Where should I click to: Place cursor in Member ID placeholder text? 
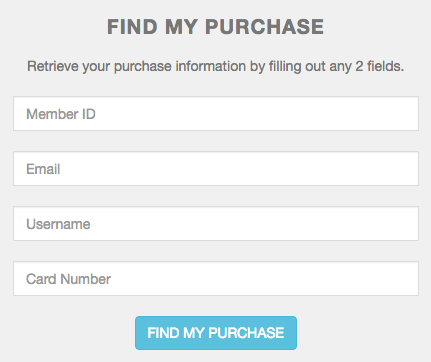pyautogui.click(x=61, y=114)
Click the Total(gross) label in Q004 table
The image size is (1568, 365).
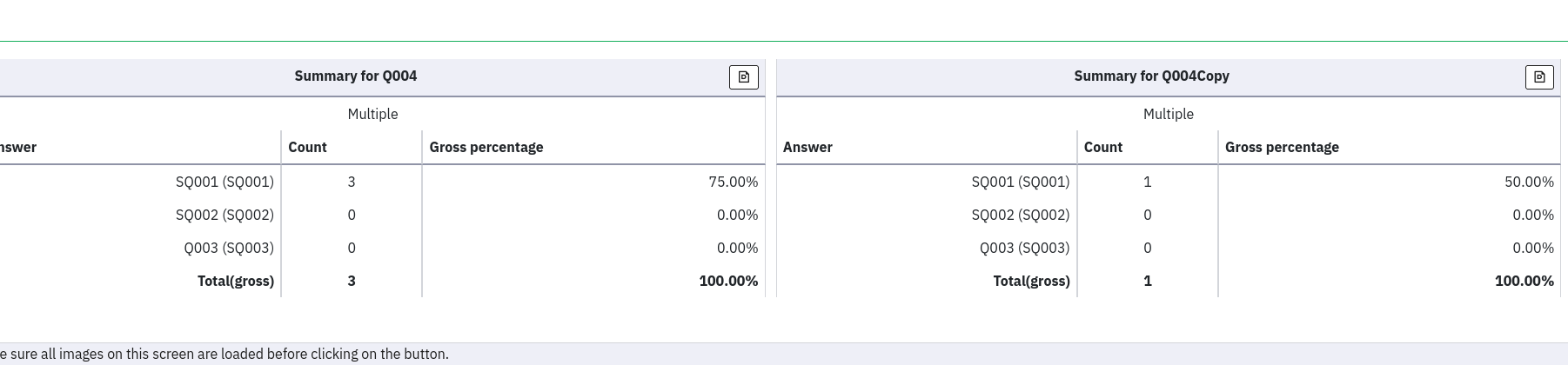[x=235, y=282]
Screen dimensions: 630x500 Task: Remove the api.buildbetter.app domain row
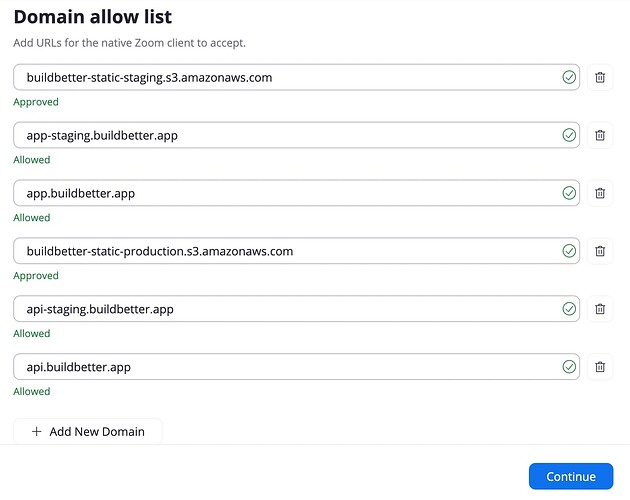(x=600, y=367)
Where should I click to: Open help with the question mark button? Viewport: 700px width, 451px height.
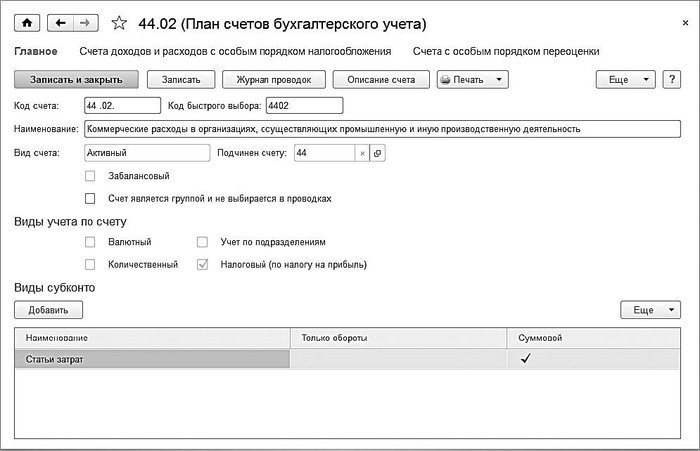tap(672, 79)
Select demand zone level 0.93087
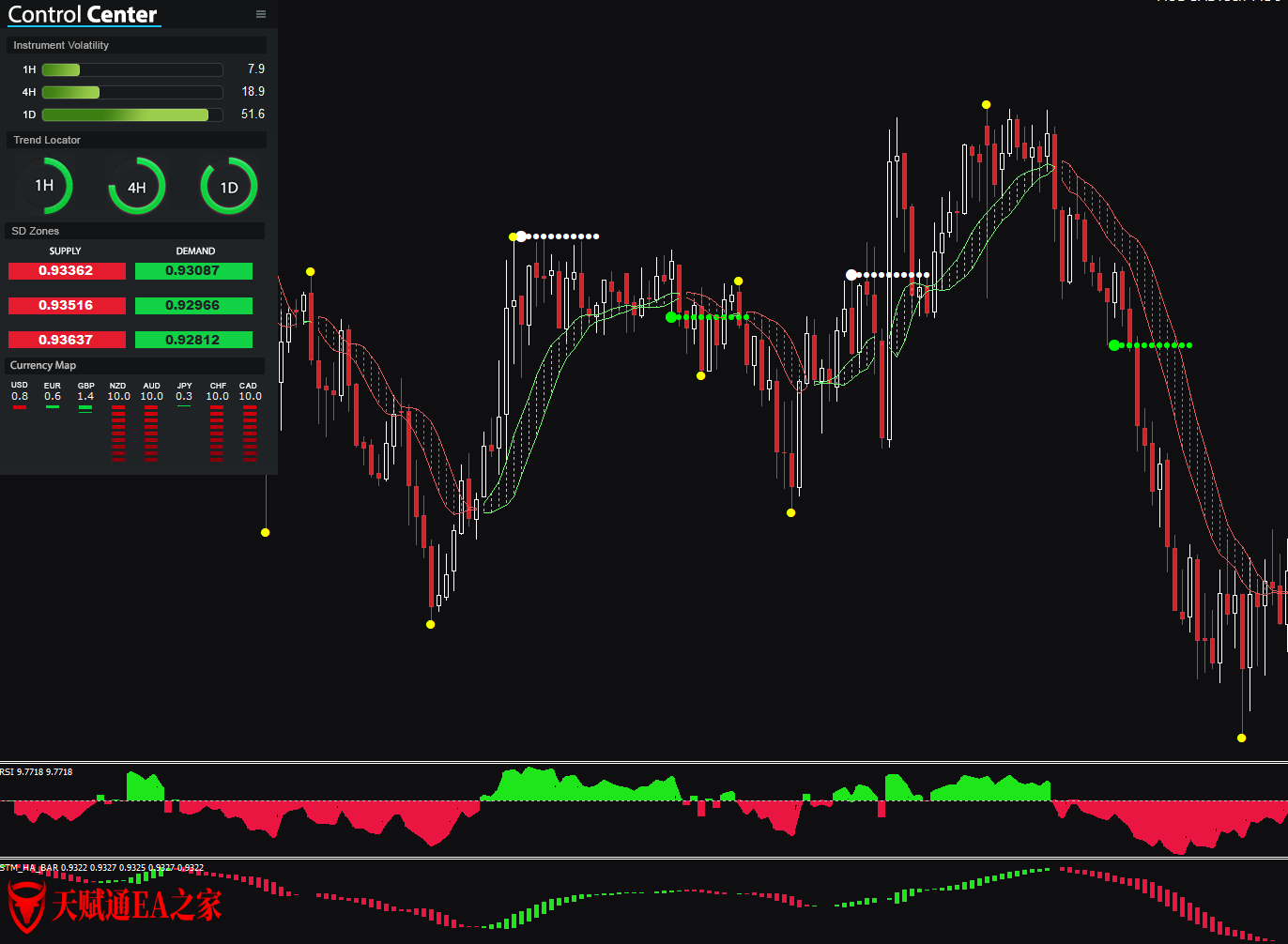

• **Exercise requirements**
An exact copy of every line above is needed, without the images.

• **Task output**
Where should I click to: Place cursor in Member ID placeholder text? 
pyautogui.click(x=61, y=114)
Click the Total(gross) label in Q004 table
The image size is (1568, 365).
[x=235, y=282]
Screen dimensions: 630x500 Task: Remove the api.buildbetter.app domain row
(x=600, y=367)
Where should I click to: Open help with the question mark button? Viewport: 700px width, 451px height.
tap(672, 79)
Select demand zone level 0.93087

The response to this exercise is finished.